Wells Fargo, though, is one of the few that appears to have more bullishness ahead of it than most other names in the business… warts and all. One or two more good days could do the trick.
Click to Enlarge • It was a hard-fought battle to get there, but the 200-day moving average line (green) WFC shares cleared late last month has since become a technical floor.
• Though the monthly chart is taking two steps forward and two steps back, it’s doing so reliably. The rising Chaikin line and accumulation-distribution lines say there’s quite a bit of obscured buying interest that’s waiting to fully be unleashed.
• WFC shares will need to move above their recent ceiling around $51.13 to put the finishing touches on the budding uptrend.
Philip Morris (PM)
Philip Morris, like its cigarette-making peers, faces a grim future even if their end is well beyond the horizon. Eventually, the global smoking-cessation effort will catch up with the industry. That doesn’t mean we’re not going to see these stocks dish out the occasional bullish swing though. It looks like one was just started, ironically kick-started by a post-earnings plunge that ended up being a capitulation.
Click to Enlarge • On early Thursday, PM shareholders had to be feeling pretty terrified.
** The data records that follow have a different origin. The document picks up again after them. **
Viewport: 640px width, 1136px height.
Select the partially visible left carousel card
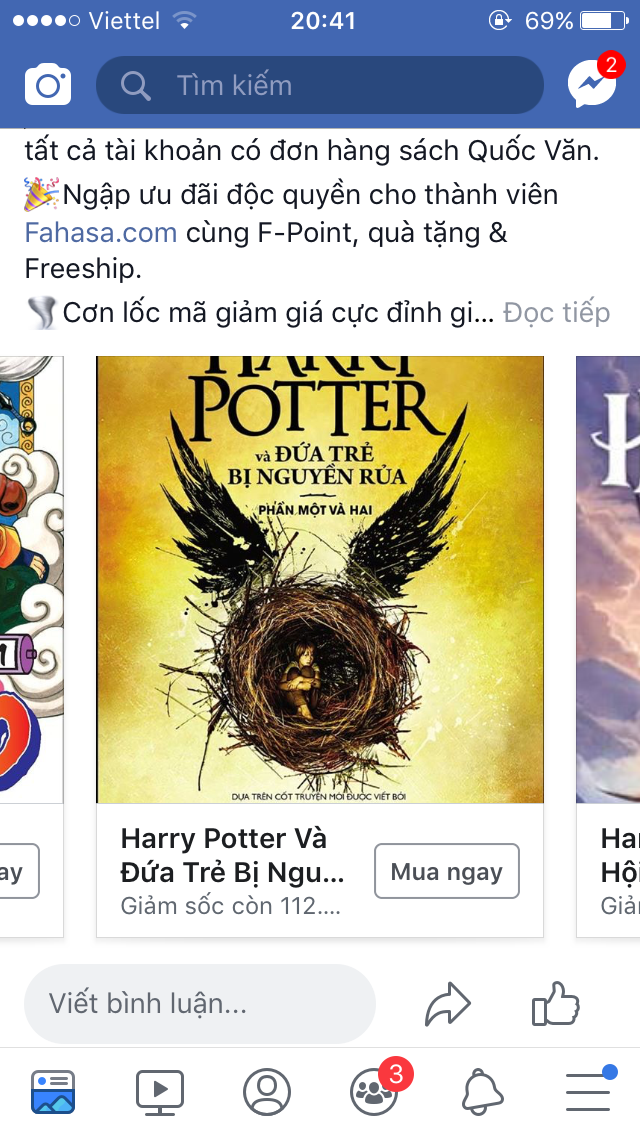coord(32,646)
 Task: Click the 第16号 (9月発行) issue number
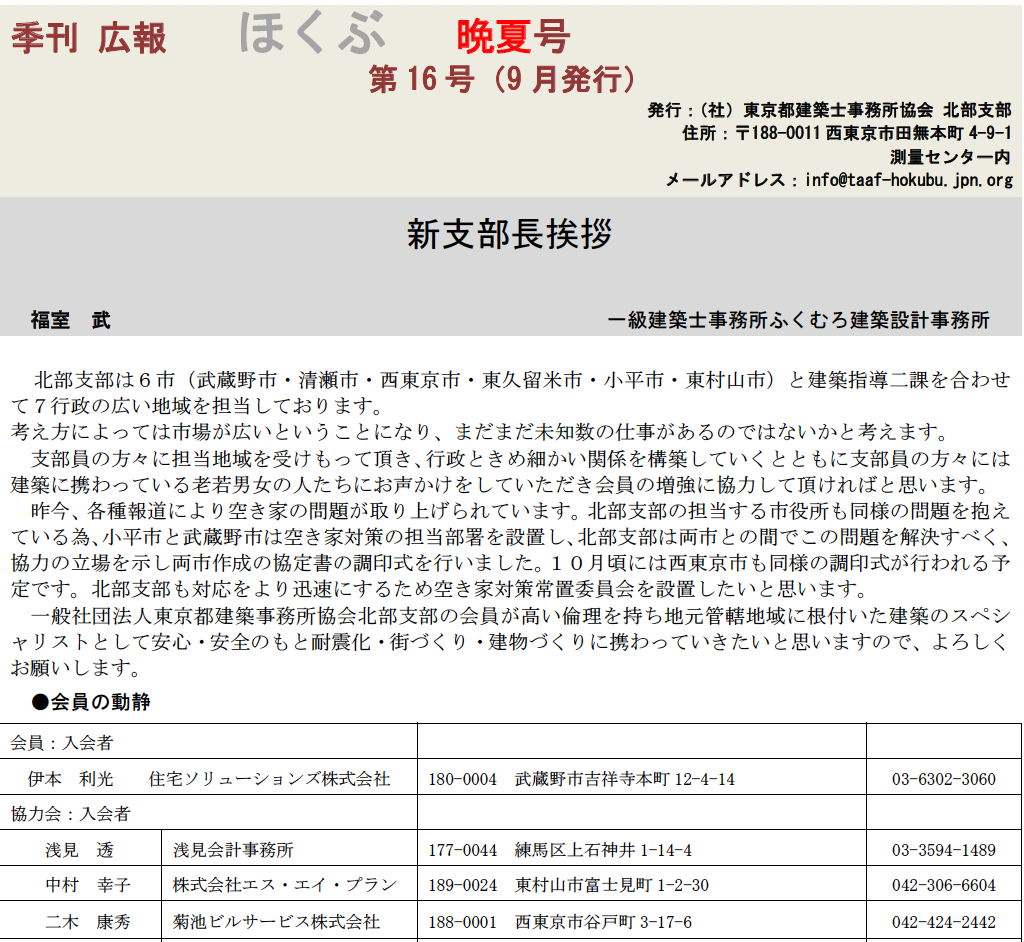coord(501,79)
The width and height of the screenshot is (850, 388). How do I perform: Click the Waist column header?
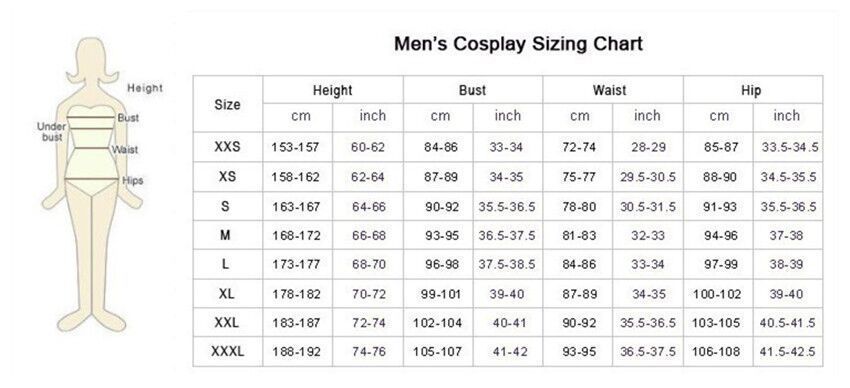(609, 90)
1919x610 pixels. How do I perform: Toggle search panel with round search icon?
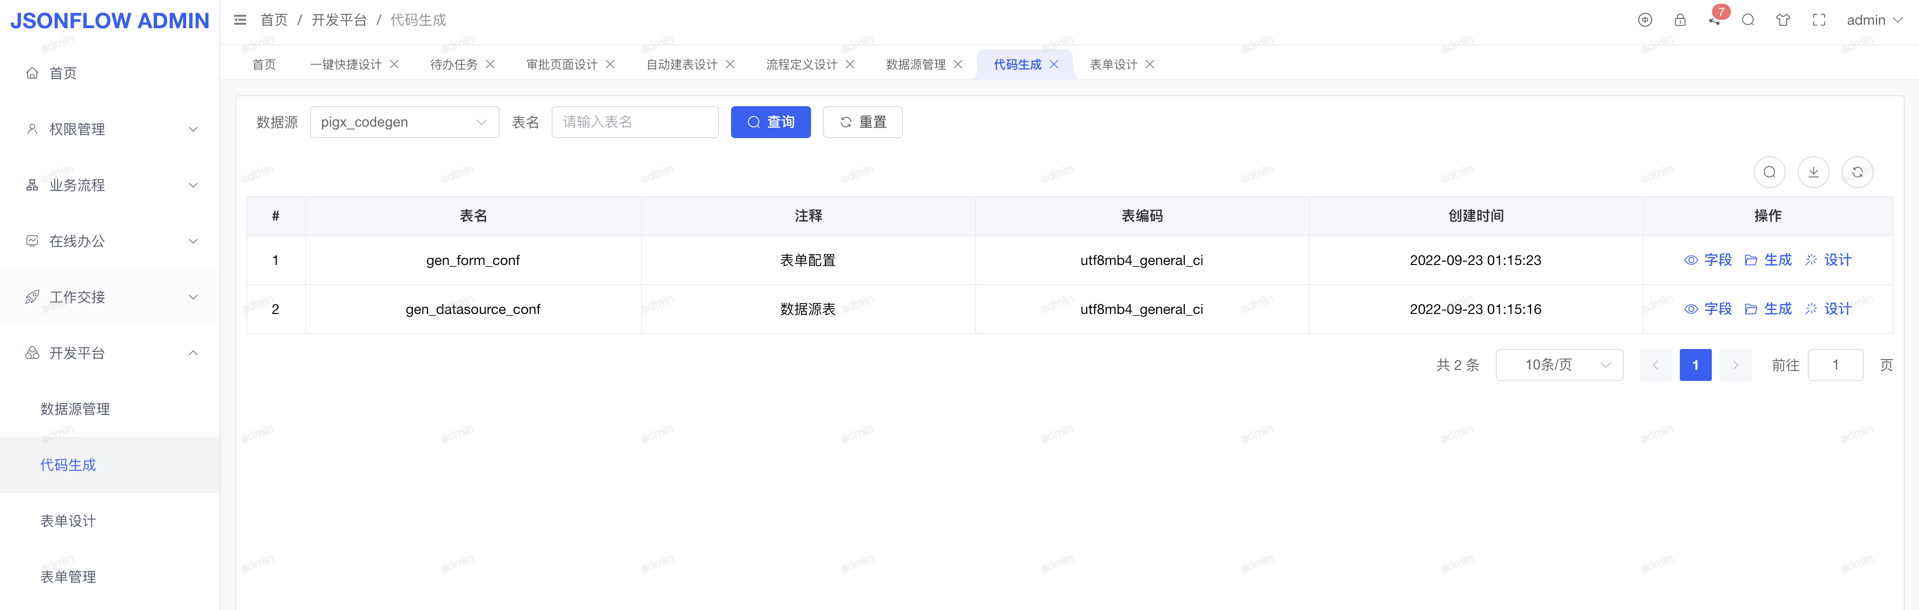point(1769,172)
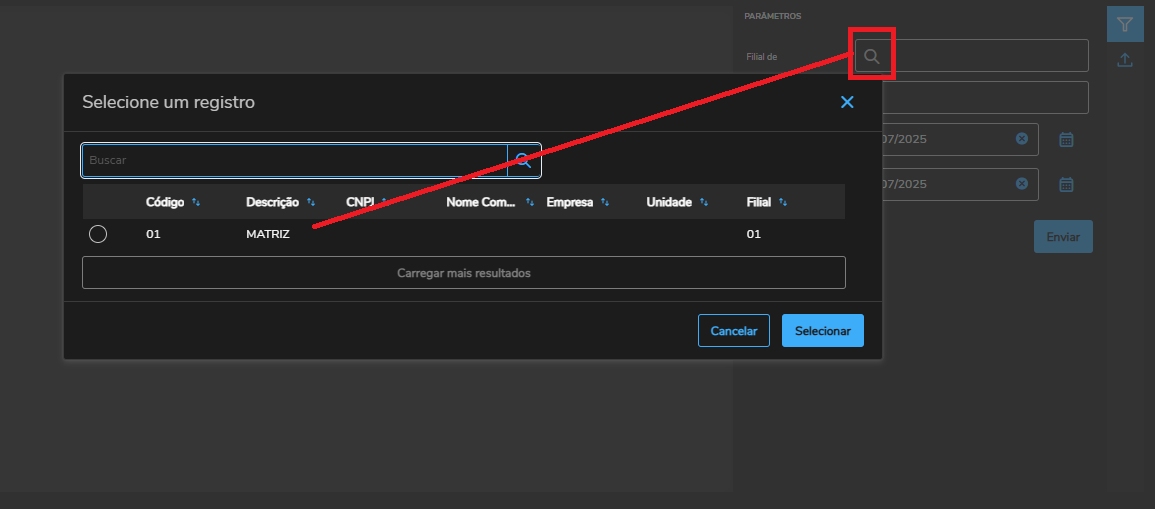The width and height of the screenshot is (1155, 509).
Task: Focus the Buscar search input
Action: point(295,160)
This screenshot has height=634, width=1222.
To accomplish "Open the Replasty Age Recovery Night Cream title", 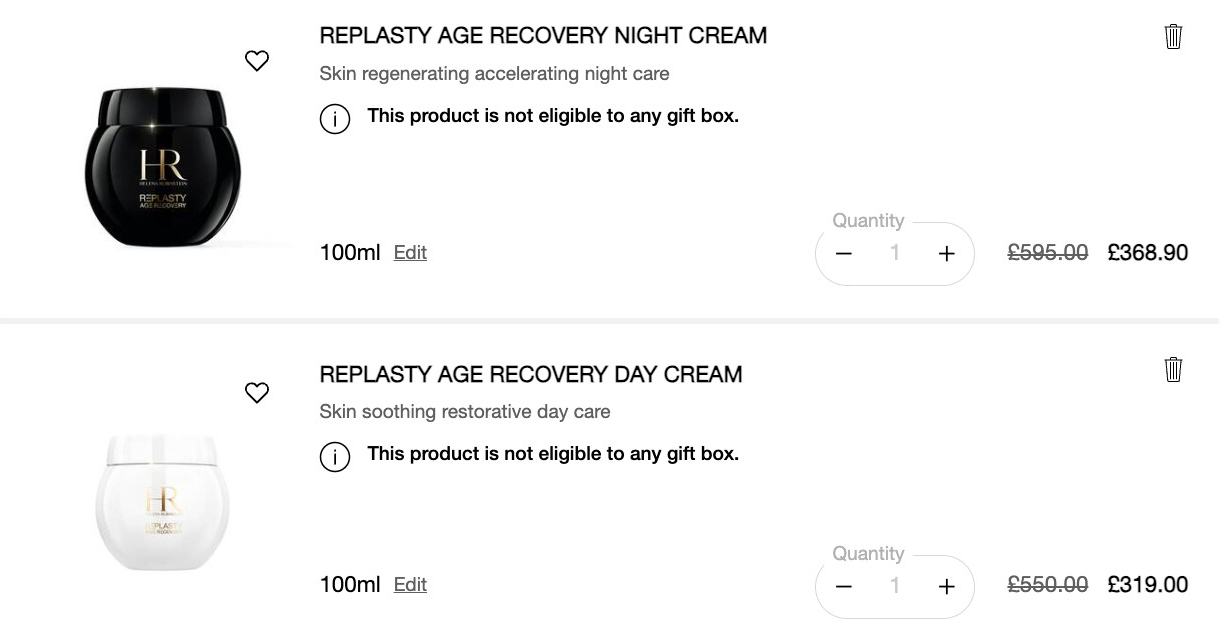I will click(543, 36).
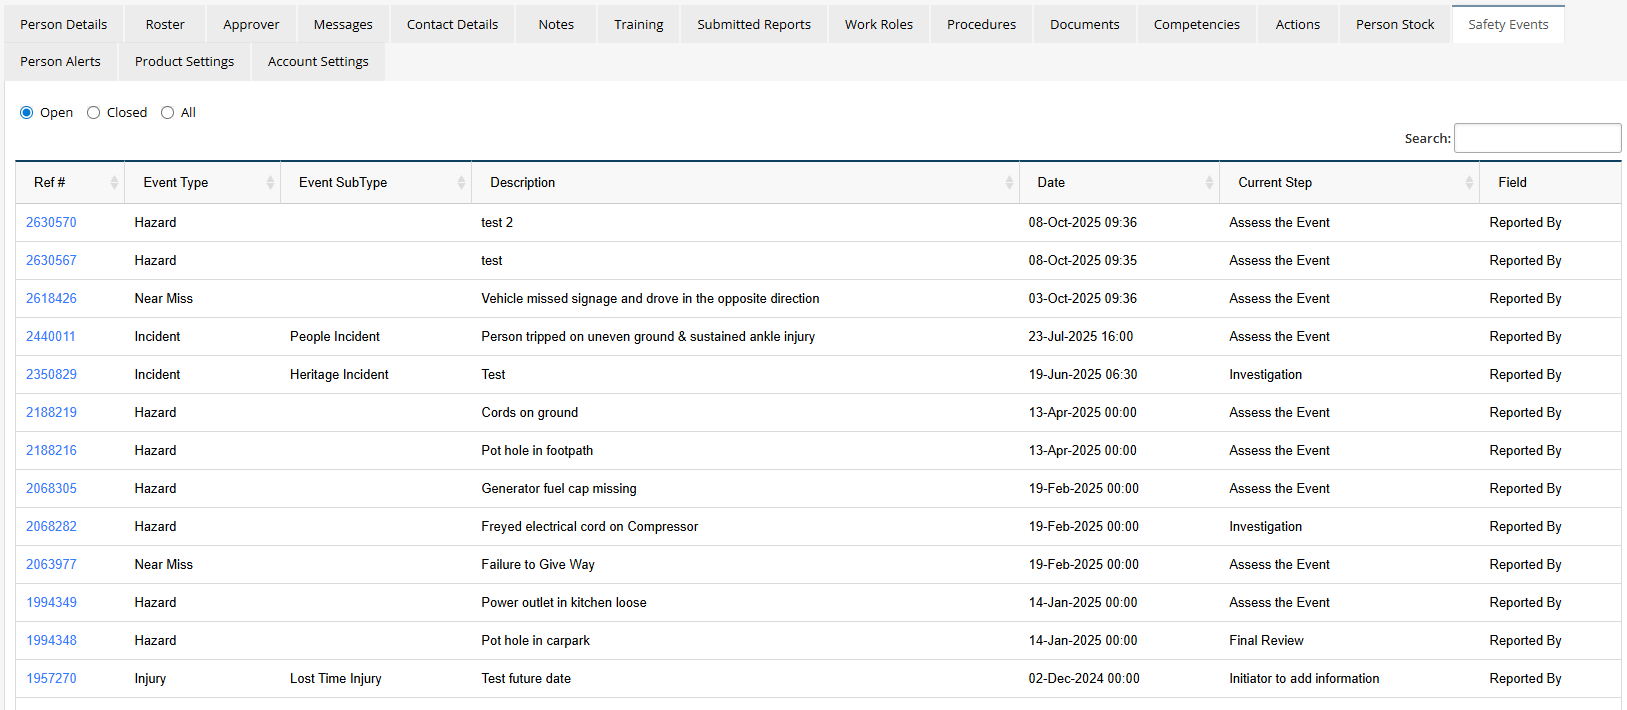Viewport: 1627px width, 710px height.
Task: Sort table by Ref # column arrows
Action: click(114, 182)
By Thursday’s close, they were thrilled. By Friday’s close, they were ecstatic … provided they stayed in. The knee-jerk reaction to a mostly disappointing Q2 report ended up flushing out the last of the would-be sellers, clearing the decks for a flood of new buyers.
• Although the bears may push back a little in the near-term, the long-term undertow has already taken a bullish turn, with April’s stumble leaving behind plenty of room to rebound.
• Altria Group (NYSE:MO) shares more or less made the same move, confirming the tailwind behind the new rally. PM shares, however, suggest they’ve got a better technical foundation.
Gilead Sciences (GILD)
Last but not least, Gilead Sciences has been a tough name to handicap for a while now. It’s not always fighting the portfolio and patent headwind it sometimes seems like it is, but sometimes, it is. The end result is an erratic chart.
If you can figure out where the sentiment ebbs and flows are though, you can make some good money on a swing trade. It’s worth watching closely right now mostly because there’s a clear ceiling in place that, if crossed, could spark another trade-worthy wave of bullishness.
Click to Enlarge • In the monthly timeframe, we’re seeing a renewal of a bullish MACD divergence.
• On both the monthly chart and the daily chart, we can see there’s volume behind the budding bullish effort so far. On the former, the Chaikin line is edging higher again, and on the latter the accumulation-distribution line has renewed its uptrend.
• The big line in the sand is $77.79, where shares have peaked for the past several trading days. If GILD can move past that hurdle after picking up steam as it has for the past few days, it could be like releasing a catapult.